Task:
From the listing below, set down exactly the lines between the one holding "You are a computer-use" and the one holding "Instruction: Open the", inclusive. No other line is wanted.

Material for this exercise:
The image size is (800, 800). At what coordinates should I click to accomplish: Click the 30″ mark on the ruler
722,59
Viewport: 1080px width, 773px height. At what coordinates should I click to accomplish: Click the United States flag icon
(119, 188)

---

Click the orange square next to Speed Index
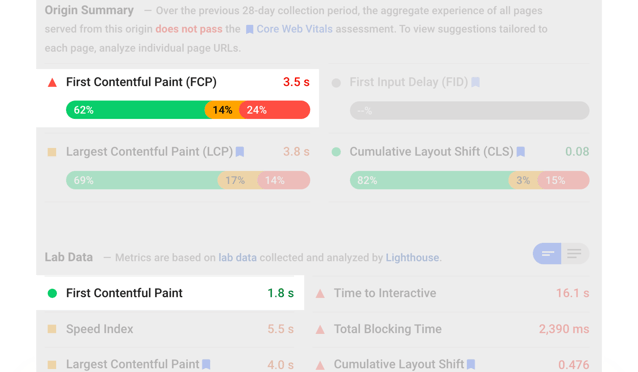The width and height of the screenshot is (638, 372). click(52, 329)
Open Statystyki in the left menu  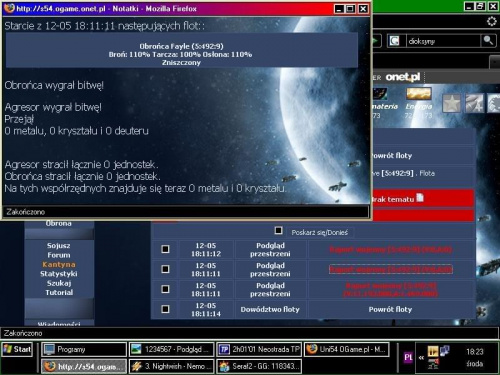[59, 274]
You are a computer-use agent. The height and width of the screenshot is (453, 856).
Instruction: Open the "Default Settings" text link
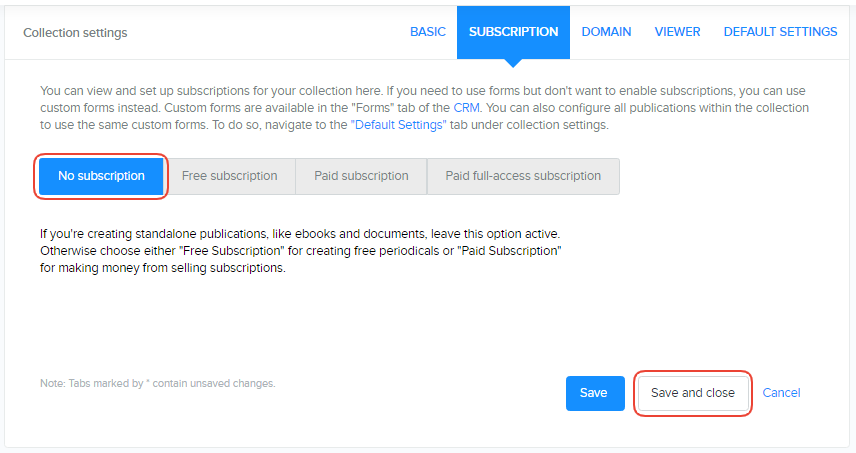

--

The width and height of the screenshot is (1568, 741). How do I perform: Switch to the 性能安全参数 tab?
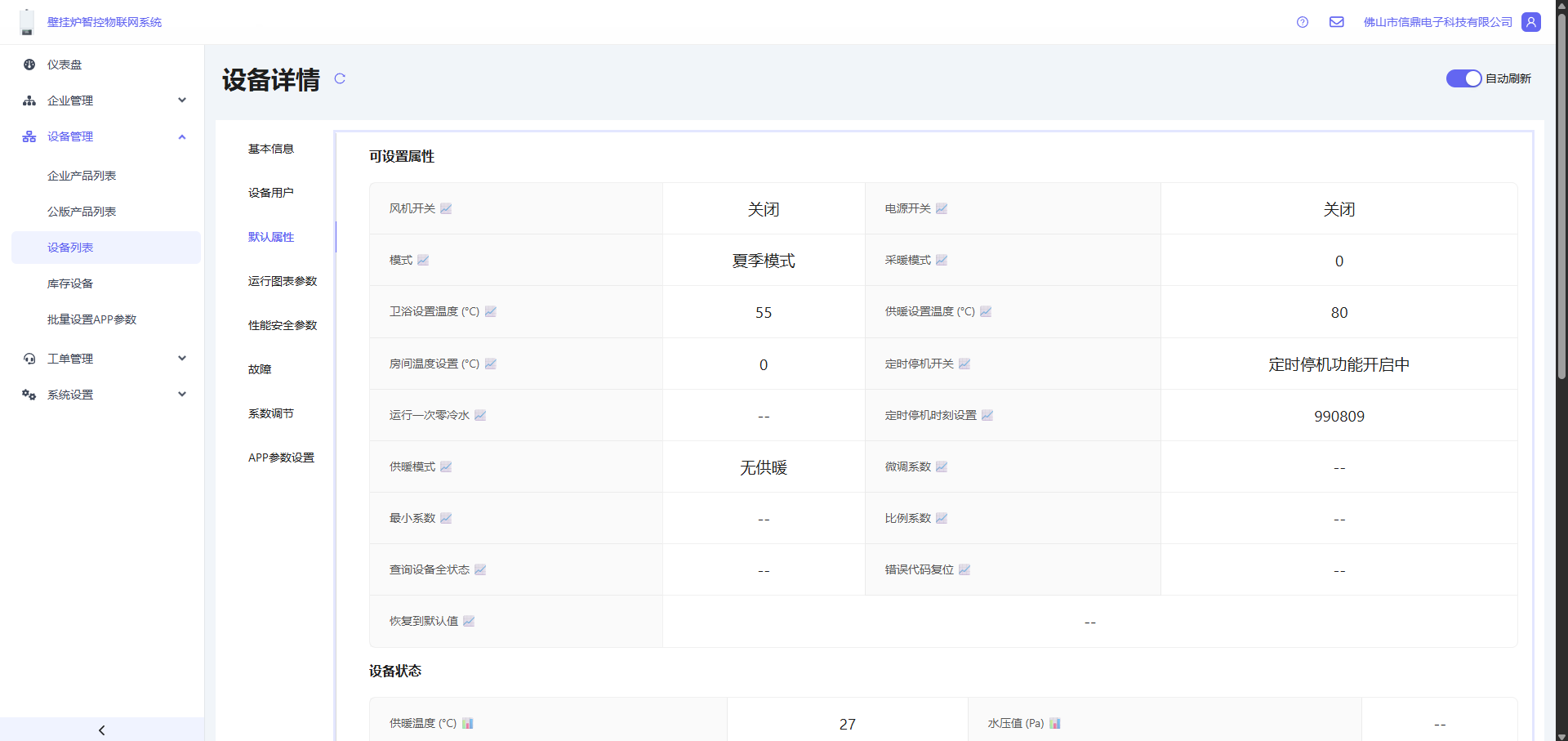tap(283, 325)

Solution:
You are a computer-use agent. The height and width of the screenshot is (453, 856).
Instruction: Open the "Default Settings" text link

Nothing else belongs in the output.